British officials portrayed the operation as part deterrent, part signal. Undersea cables and pipelines crossing the North Atlantic are among the West’s most sensitive strategic assets, carrying energy supplies, financial traffic, military communications and much of the data that links Europe and North America. By disclosing the episode, the government appeared intent on showing that it is prepared not only to watch Russian naval movements closely but also to speak more openly about them.

“We track and deter any malign activity,” Healey said, describing what he cast as a broader pattern of increased Russian threats to Britain and Europe.

The British government has not publicly identified the submarines involved or released operational evidence showing how close they came to specific infrastructure. That leaves unresolved the question of intent — whether the vessels were merely signaling presence, gathering intelligence or attempting to map vulnerable sites. But Western governments have increasingly treated such missions as part of a gray-zone campaign in which hostile states probe critical systems below the threshold of open conflict.

The concern is hardly abstract. Since the sabotage of the Nord Stream gas pipelines in 2022 and a series of cable disruptions in northern European waters, NATO governments have grown more alarmed about the vulnerability of seabed infrastructure. In recent years, British, Nordic and Baltic officials have repeatedly warned that Russia possesses the naval capability to locate and potentially interfere with cables and pipelines in ways that are difficult to attribute quickly and costly to repair.

For Britain, the latest episode fits into a broader strategic shift that has accelerated since late last year. London has tightened defense coordination with Norway, with a particular emphasis on hunting Russian submarines and protecting North Atlantic infrastructure. It has also used the Joint Expeditionary Force, a British-led security grouping of northern European nations, to step up monitoring of undersea threats. And it has increasingly publicized Royal Navy missions shadowing Russian warships, intelligence vessels and oil tankers moving through waters near Britain.

Those efforts are unfolding alongside a more confrontational British approach toward Russia’s so-called shadow fleet, the aging and often obscurely owned tankers used to move sanctioned oil. Last month, Britain formally authorized military and law-enforcement teams to board and detain sanctioned shadow-fleet vessels in U.K. waters, a significant escalation in efforts to disrupt Moscow’s sanctions evasion and squeeze a revenue stream that helps finance the war in Ukraine.

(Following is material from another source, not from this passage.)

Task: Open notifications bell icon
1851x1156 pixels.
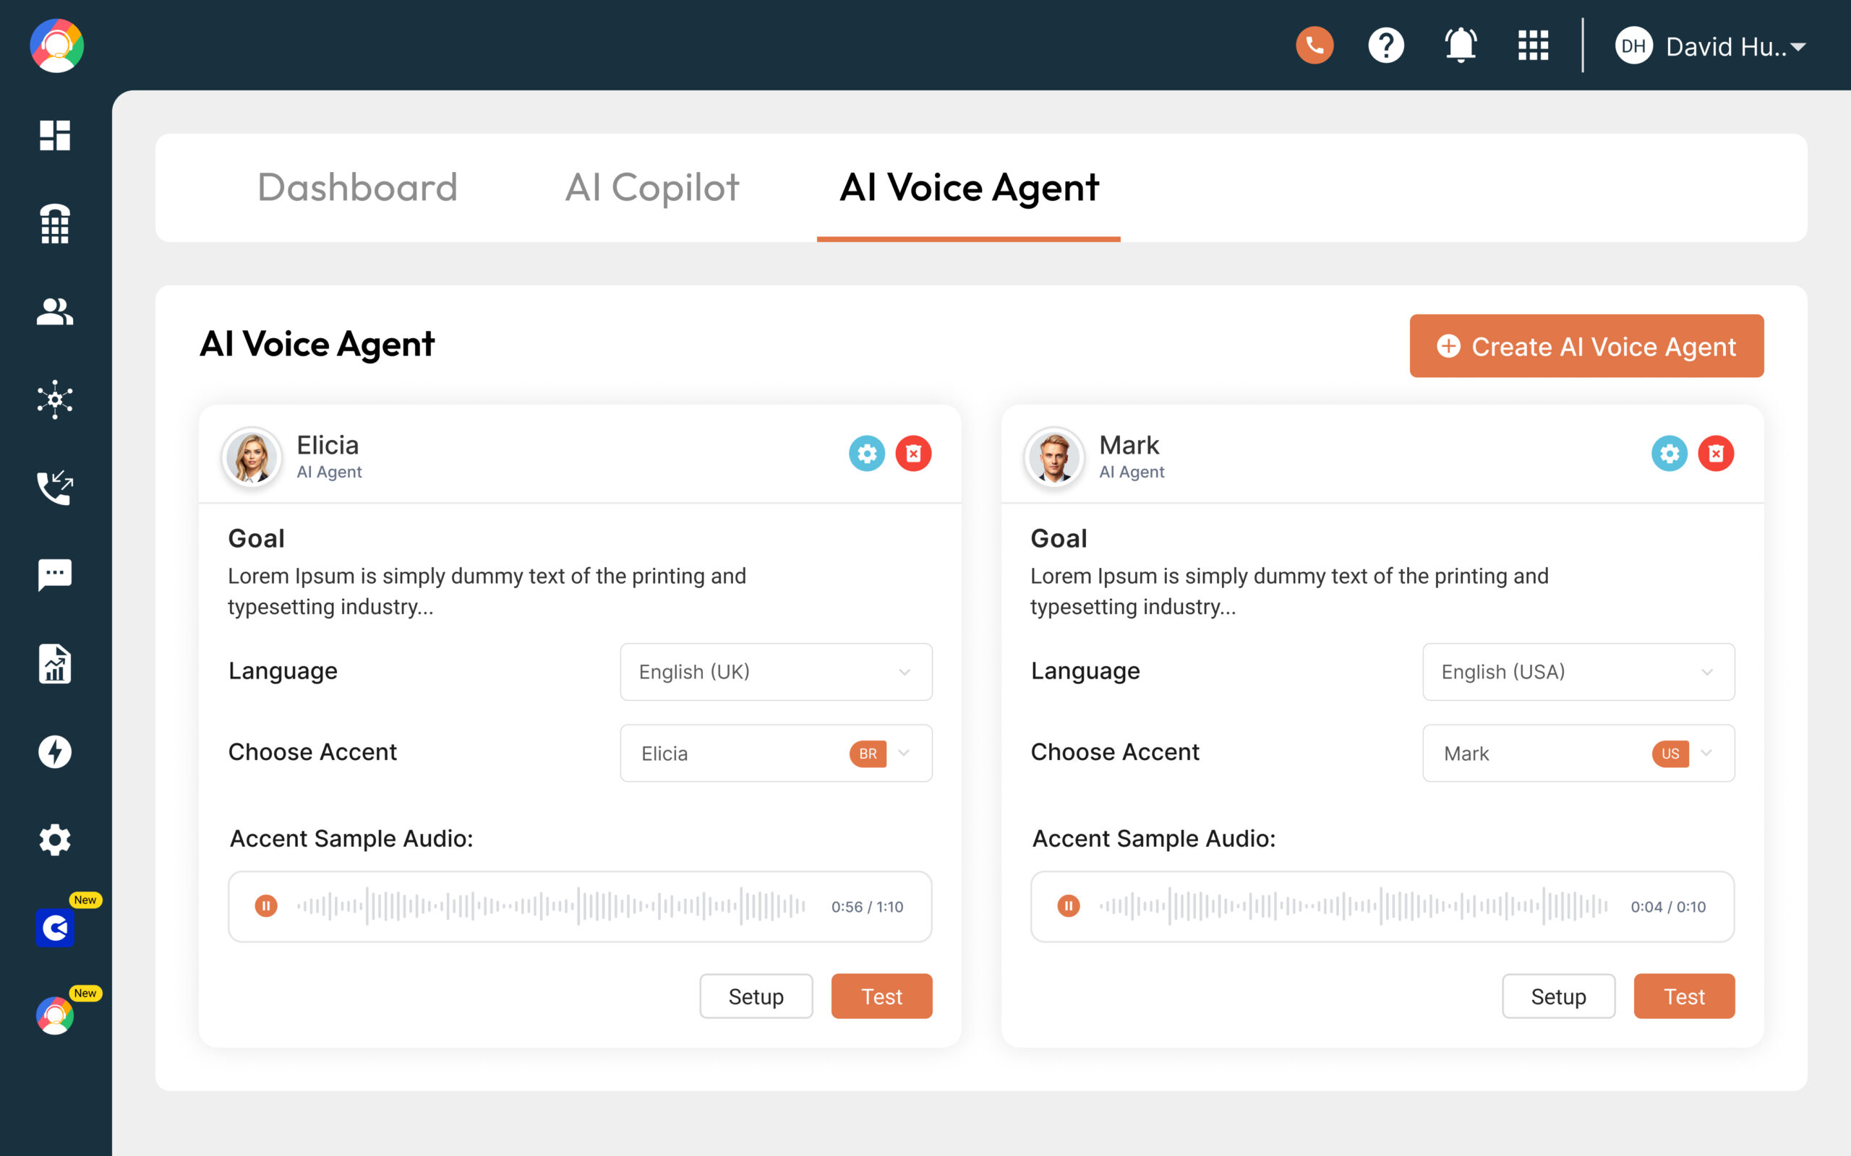Action: coord(1460,46)
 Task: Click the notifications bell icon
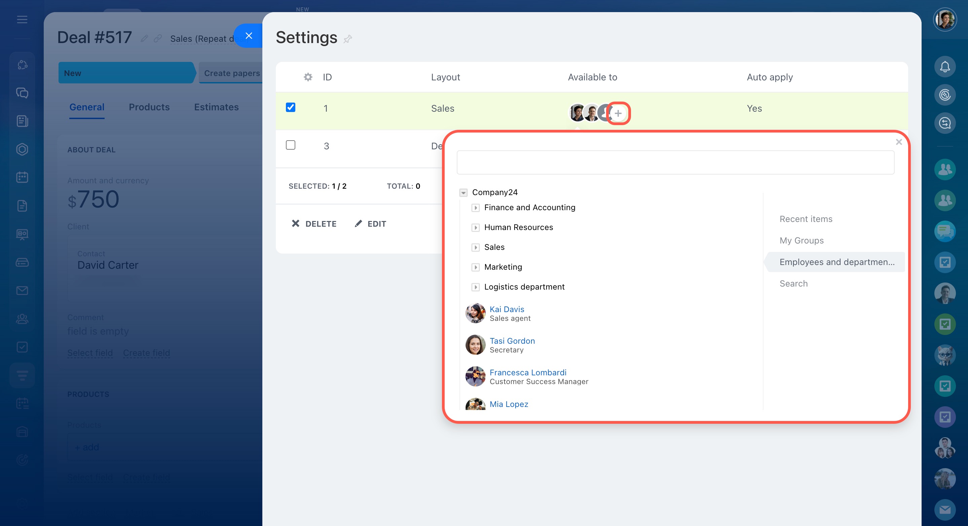(x=945, y=67)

Healey suggested on Wednesday that the policy was already affecting Russian behavior. If Moscow now feels compelled to send a warship to escort sanctioned tankers through the English Channel, he said, that would suggest the pressure is beginning to bite.

British ministers stopped short of publicly confirming reports that a Russian naval vessel had recently accompanied two sanctioned ships through the Channel. But officials indicated that Britain had moved beyond warning and monitoring to a posture in which interdiction is now a real option, even if operational decisions remain with the military.

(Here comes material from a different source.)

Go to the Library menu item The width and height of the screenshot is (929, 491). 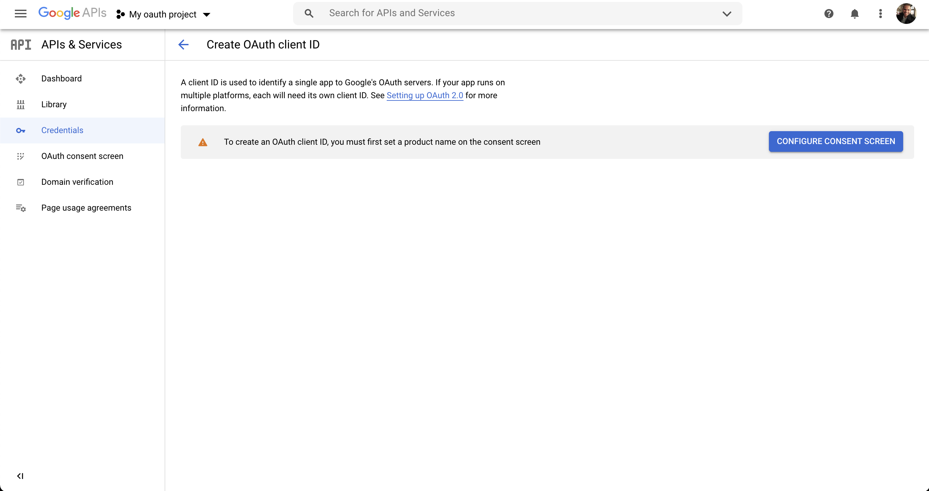(x=54, y=104)
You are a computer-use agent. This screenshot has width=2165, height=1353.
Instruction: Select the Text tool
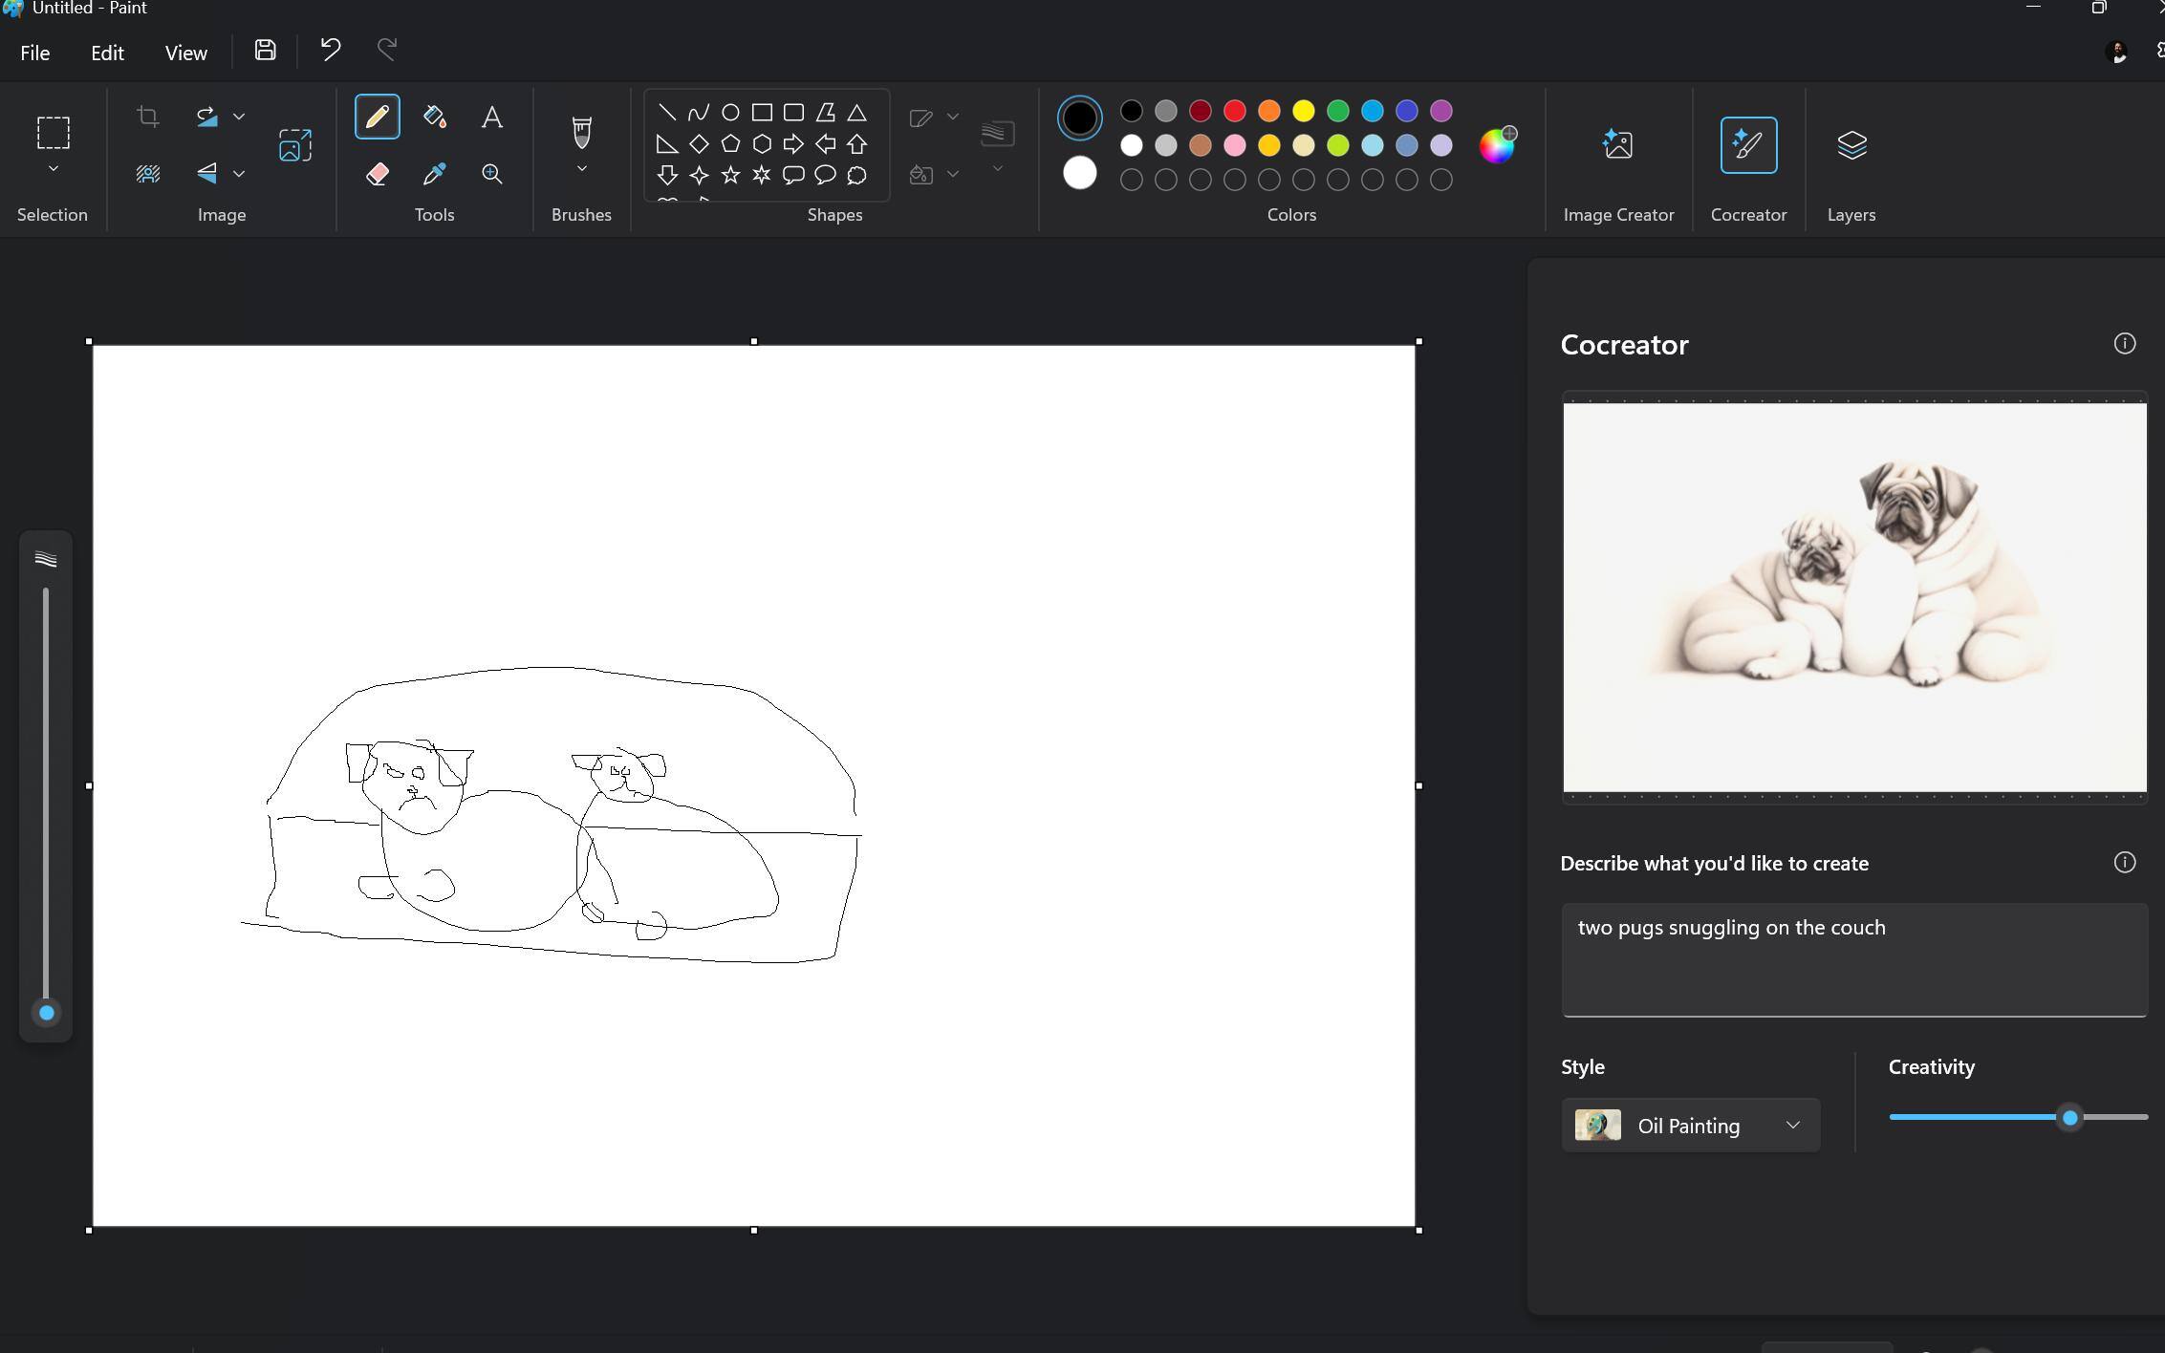(x=491, y=117)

That shift matters not only because it raises the risk of direct friction in some of the world’s busiest sea lanes, but also because it links two fronts of the confrontation with Russia that are often treated separately: the protection of critical seabed infrastructure and the enforcement of oil sanctions. In both cases, Britain is trying to impose costs in a contested maritime space where Russia has relied on ambiguity, legal complexity and the sheer difficulty of policing the sea.

Whether that harder line will translate into regular boardings or seizures remains unclear. So, too, does the extent to which Russia may respond by increasing naval escorts or other displays of force around its commercial traffic. Maritime security officials have long noted that proving hostile intent at sea is notoriously difficult; ships and submarines can linger near infrastructure, collect data or alter course without leaving the kind of evidence that makes attribution straightforward.

Still, Britain’s decision to speak publicly about the recent submarine operation underscored a calculation in London that silence may now carry its own risks. By exposing Russian movements and tying them to a wider pattern of pressure on Europe’s maritime lifelines, the government is trying to signal that what lies on the seabed — and what passes above it — has become a more central front in the standoff with Moscow.